▸ **What needs to be done**: All of the records below must be reproduced exactly, minus any pictures.

Segment Start: Information supplied

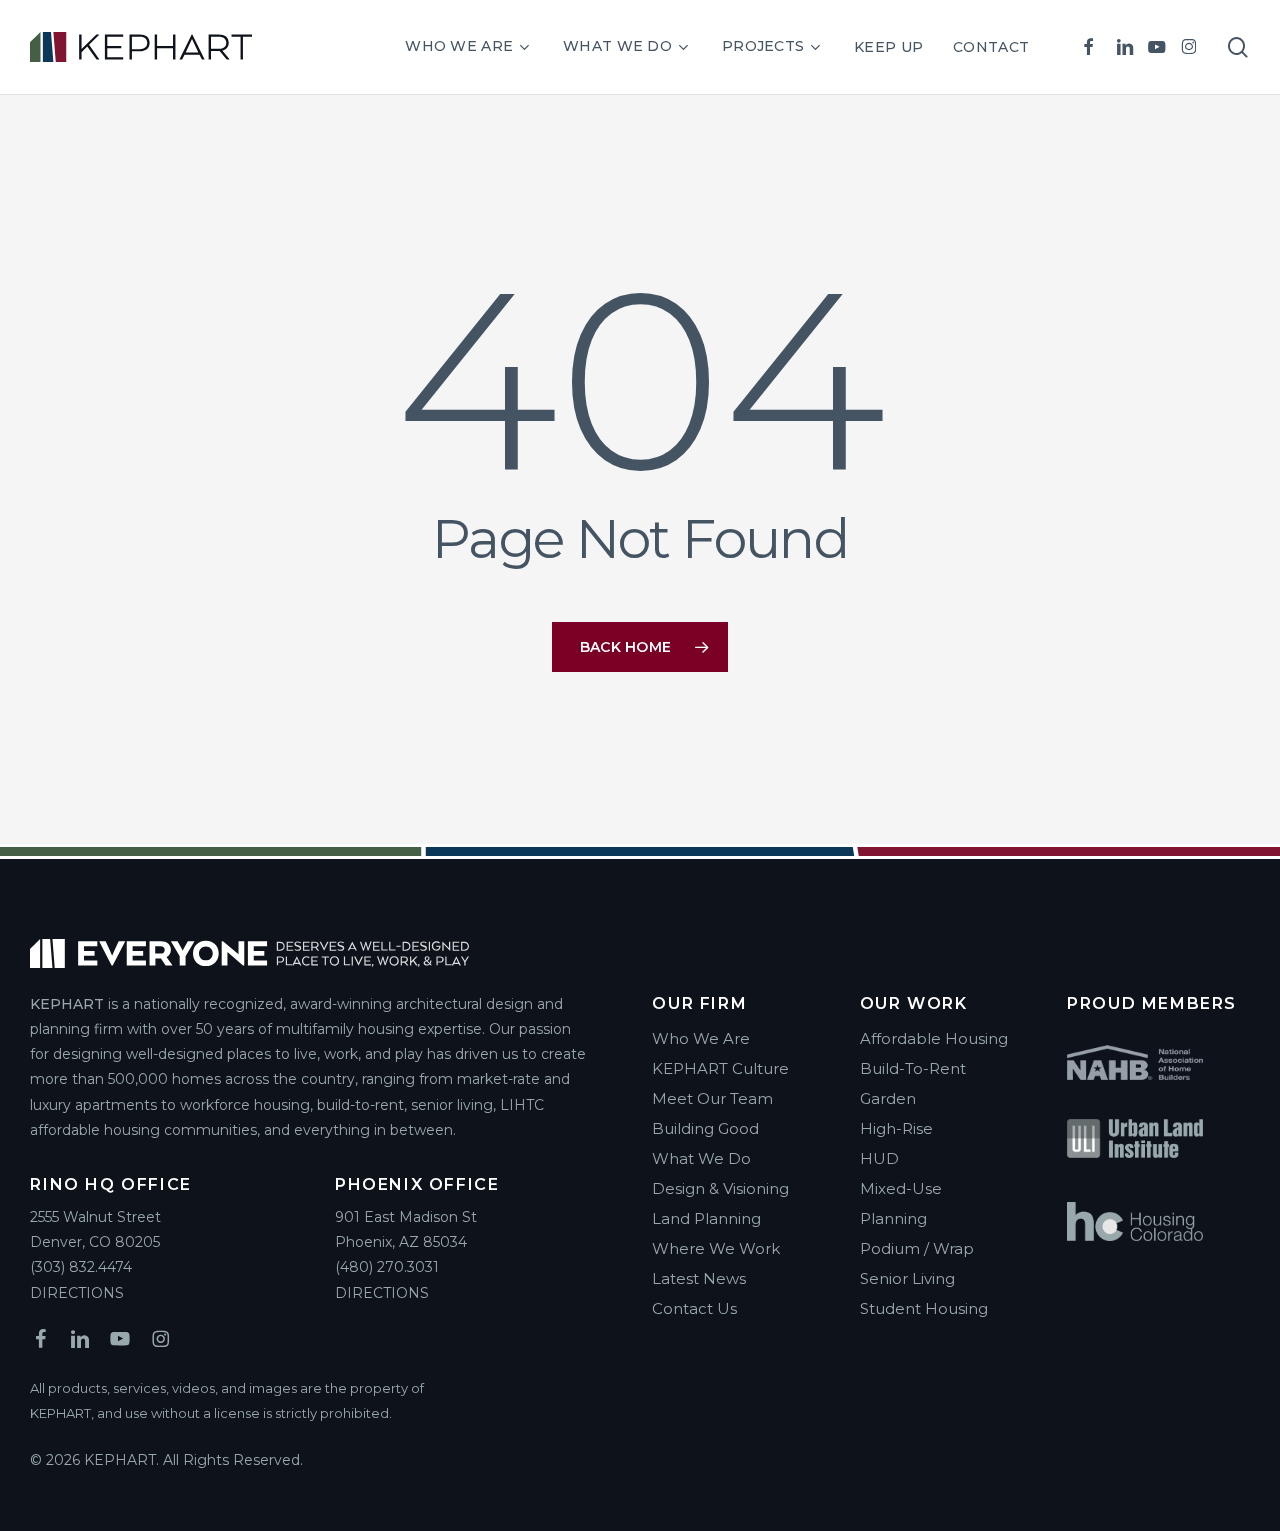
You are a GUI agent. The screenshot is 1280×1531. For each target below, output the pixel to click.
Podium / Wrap (917, 1248)
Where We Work (716, 1248)
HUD (879, 1158)
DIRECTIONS (77, 1293)
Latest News (699, 1278)
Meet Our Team (712, 1098)
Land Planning (706, 1218)
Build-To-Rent (913, 1068)
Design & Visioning (720, 1188)
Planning (893, 1218)
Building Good (705, 1128)
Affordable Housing (934, 1038)
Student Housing (924, 1308)
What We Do (701, 1158)
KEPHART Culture (720, 1068)
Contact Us (694, 1308)
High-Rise (896, 1128)
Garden (888, 1098)
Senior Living (907, 1278)
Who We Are (701, 1038)
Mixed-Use (901, 1188)
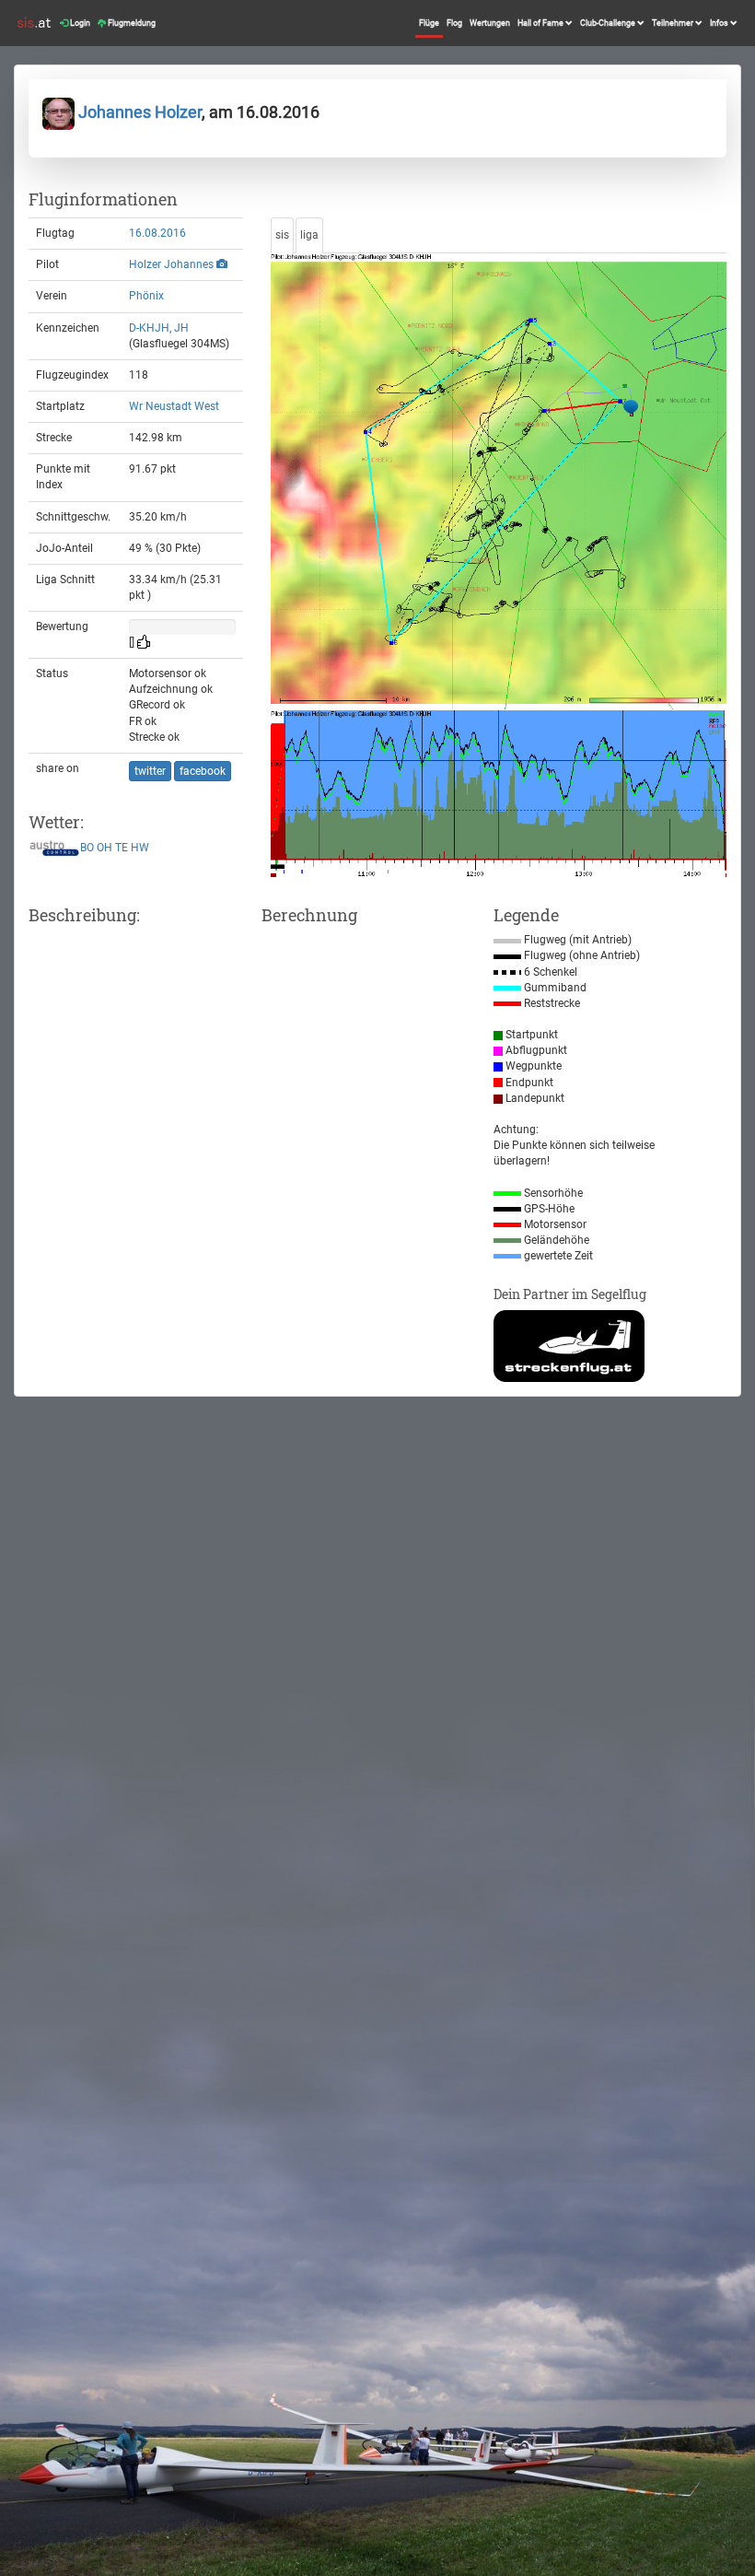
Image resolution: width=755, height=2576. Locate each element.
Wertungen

Segment End: Information supplied

▸ **Answer for the task**:
You are a GUI agent. The screenshot is 1280×1531. For each target below, output the pixel to click.
Podium / Wrap (917, 1248)
Where We Work (716, 1248)
HUD (879, 1158)
DIRECTIONS (77, 1293)
Latest News (699, 1278)
Meet Our Team (712, 1098)
Land Planning (706, 1218)
Build-To-Rent (913, 1068)
Design & Visioning (720, 1188)
Planning (893, 1218)
Building Good (705, 1128)
Affordable Housing (934, 1038)
Student Housing (924, 1308)
What We Do (701, 1158)
KEPHART Culture (720, 1068)
Contact Us (694, 1308)
High-Rise (896, 1128)
Garden (888, 1098)
Senior Living (907, 1278)
Who We Are (701, 1038)
Mixed-Use (901, 1188)
Image resolution: width=755, height=2576. Locate each element.
Wertungen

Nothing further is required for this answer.